Exercise directions:
Your answer needs to include each line of the records in which the string "computer" can be found.

*** Data extract ***

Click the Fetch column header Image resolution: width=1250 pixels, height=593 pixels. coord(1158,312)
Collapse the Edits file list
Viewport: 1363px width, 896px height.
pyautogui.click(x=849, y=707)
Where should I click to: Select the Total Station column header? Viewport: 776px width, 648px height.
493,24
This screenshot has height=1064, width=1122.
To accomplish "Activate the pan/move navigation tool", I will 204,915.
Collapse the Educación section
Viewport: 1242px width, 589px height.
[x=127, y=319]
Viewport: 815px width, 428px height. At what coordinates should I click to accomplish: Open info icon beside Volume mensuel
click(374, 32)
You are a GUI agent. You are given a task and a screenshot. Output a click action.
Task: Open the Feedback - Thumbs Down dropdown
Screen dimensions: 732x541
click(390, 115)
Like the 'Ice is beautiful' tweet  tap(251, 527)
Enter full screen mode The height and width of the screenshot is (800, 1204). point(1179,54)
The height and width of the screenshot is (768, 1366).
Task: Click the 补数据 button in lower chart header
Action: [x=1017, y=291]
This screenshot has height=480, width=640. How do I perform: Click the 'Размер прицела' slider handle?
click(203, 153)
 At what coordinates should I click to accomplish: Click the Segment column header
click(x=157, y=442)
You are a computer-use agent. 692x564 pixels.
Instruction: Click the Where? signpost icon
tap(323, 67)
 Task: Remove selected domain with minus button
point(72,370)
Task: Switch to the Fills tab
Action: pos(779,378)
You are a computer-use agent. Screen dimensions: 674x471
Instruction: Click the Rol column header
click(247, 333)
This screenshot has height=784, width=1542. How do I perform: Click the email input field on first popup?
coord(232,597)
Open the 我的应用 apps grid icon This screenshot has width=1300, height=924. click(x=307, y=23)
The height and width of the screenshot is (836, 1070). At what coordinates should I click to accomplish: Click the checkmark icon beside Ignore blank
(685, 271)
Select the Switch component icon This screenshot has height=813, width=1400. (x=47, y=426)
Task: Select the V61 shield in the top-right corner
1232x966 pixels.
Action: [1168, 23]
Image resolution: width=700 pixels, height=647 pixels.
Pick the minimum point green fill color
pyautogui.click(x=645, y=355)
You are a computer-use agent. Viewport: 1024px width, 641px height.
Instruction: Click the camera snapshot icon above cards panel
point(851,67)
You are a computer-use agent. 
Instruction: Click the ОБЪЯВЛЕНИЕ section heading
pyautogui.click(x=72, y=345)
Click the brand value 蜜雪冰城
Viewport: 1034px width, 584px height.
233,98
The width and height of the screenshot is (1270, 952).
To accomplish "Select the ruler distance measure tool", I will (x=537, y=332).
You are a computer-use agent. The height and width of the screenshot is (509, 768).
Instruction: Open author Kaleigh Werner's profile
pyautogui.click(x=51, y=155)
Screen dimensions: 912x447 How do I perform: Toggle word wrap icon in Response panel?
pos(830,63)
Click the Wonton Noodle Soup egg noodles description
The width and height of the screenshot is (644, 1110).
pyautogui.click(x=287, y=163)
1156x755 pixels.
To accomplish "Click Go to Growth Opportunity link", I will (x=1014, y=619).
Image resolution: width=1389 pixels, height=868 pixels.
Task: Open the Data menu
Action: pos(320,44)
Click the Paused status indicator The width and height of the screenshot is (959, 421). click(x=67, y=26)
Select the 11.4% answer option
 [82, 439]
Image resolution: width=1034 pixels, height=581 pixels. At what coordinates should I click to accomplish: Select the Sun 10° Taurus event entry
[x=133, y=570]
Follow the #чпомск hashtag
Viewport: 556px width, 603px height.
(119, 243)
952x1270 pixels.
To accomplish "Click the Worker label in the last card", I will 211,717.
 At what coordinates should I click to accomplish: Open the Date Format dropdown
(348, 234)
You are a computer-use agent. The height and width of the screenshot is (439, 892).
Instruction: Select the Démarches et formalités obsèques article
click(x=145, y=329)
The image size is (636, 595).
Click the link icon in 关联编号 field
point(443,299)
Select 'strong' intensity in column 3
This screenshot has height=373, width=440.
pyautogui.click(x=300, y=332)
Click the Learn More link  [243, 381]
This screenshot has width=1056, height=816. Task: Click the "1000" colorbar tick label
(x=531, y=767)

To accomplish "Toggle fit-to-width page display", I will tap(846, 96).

*** End of Data extract ***

Exercise output:
You are a computer-use agent. 692x564 pixels.
You are a computer-use agent. Screen dimensions: 674x471
You are a computer-use agent. Viewport: 1024px width, 641px height.
You are a computer-use agent. 
You are a computer-use agent. The height and width of the screenshot is (509, 768).
You are a computer-use agent. The height and width of the screenshot is (439, 892).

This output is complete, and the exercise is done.